EXERCISE DIRECTIONS
Reproduce each line of the material exactly as it reads.

INFORMATION SHOWN

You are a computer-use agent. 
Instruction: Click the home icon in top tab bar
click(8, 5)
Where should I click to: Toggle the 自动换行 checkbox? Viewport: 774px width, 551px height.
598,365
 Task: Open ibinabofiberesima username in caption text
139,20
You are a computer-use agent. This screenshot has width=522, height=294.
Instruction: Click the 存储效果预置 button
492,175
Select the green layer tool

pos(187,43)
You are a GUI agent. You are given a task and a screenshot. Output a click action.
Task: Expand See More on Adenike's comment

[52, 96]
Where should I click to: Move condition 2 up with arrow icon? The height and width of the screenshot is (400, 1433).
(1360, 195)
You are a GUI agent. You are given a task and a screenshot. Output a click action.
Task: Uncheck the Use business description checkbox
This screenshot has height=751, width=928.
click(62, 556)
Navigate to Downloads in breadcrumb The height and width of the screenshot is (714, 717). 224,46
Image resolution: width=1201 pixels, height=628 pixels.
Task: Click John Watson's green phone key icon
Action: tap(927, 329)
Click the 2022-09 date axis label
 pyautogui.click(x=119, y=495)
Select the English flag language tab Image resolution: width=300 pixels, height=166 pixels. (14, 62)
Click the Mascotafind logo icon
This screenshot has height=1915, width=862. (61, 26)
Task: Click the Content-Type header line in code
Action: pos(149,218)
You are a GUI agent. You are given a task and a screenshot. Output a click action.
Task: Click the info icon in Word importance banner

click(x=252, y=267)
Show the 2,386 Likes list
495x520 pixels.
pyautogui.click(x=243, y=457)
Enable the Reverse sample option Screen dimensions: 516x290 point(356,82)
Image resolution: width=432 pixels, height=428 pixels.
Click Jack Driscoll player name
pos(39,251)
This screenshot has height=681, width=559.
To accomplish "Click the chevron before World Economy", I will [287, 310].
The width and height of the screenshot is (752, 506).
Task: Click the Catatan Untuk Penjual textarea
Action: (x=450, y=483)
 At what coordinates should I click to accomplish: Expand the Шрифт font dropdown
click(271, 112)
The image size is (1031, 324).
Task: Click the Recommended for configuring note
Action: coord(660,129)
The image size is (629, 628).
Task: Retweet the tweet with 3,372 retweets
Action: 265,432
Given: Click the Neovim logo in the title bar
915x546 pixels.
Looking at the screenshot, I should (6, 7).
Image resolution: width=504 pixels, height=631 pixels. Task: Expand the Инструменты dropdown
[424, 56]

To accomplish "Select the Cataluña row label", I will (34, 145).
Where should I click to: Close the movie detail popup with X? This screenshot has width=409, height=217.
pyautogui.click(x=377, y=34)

SOLUTION FOR THIS EXERCISE
You are a computer-use agent. 
Instruction: Click the home icon in top tab bar
click(8, 5)
Where should I click to: Toggle the 自动换行 checkbox? Viewport: 774px width, 551px height.
598,365
 Task: Open ibinabofiberesima username in caption text
139,20
You are a computer-use agent. This screenshot has width=522, height=294.
Instruction: Click the 存储效果预置 button
492,175
Select the green layer tool

pos(187,43)
You are a GUI agent. You are given a task and a screenshot. Output a click action.
Task: Expand See More on Adenike's comment

[52, 96]
Where should I click to: Move condition 2 up with arrow icon? The height and width of the screenshot is (400, 1433).
(1360, 195)
You are a GUI agent. You are given a task and a screenshot. Output a click action.
Task: Uncheck the Use business description checkbox
This screenshot has height=751, width=928.
click(62, 556)
Navigate to Downloads in breadcrumb The height and width of the screenshot is (714, 717). 224,46
Image resolution: width=1201 pixels, height=628 pixels.
Task: Click John Watson's green phone key icon
Action: tap(927, 329)
Click the 2022-09 date axis label
 pyautogui.click(x=119, y=495)
Select the English flag language tab Image resolution: width=300 pixels, height=166 pixels. (14, 62)
Click the Mascotafind logo icon
This screenshot has height=1915, width=862. (61, 26)
Task: Click the Content-Type header line in code
Action: pos(149,218)
You are a GUI agent. You are given a task and a screenshot. Output a click action.
Task: Click the info icon in Word importance banner

click(x=252, y=267)
Show the 2,386 Likes list
495x520 pixels.
pyautogui.click(x=243, y=457)
Enable the Reverse sample option Screen dimensions: 516x290 point(356,82)
Image resolution: width=432 pixels, height=428 pixels.
Click Jack Driscoll player name
pos(39,251)
This screenshot has height=681, width=559.
To accomplish "Click the chevron before World Economy", I will [287, 310].
The width and height of the screenshot is (752, 506).
Task: Click the Catatan Untuk Penjual textarea
Action: (x=450, y=483)
 At what coordinates should I click to accomplish: Expand the Шрифт font dropdown
click(271, 112)
The image size is (1031, 324).
Task: Click the Recommended for configuring note
Action: coord(660,129)
The image size is (629, 628).
Task: Retweet the tweet with 3,372 retweets
Action: 265,432
Given: Click the Neovim logo in the title bar
915x546 pixels.
Looking at the screenshot, I should (6, 7).
Image resolution: width=504 pixels, height=631 pixels. Task: Expand the Инструменты dropdown
[424, 56]

To accomplish "Select the Cataluña row label", I will (34, 145).
Where should I click to: Close the movie detail popup with X? This screenshot has width=409, height=217.
pyautogui.click(x=377, y=34)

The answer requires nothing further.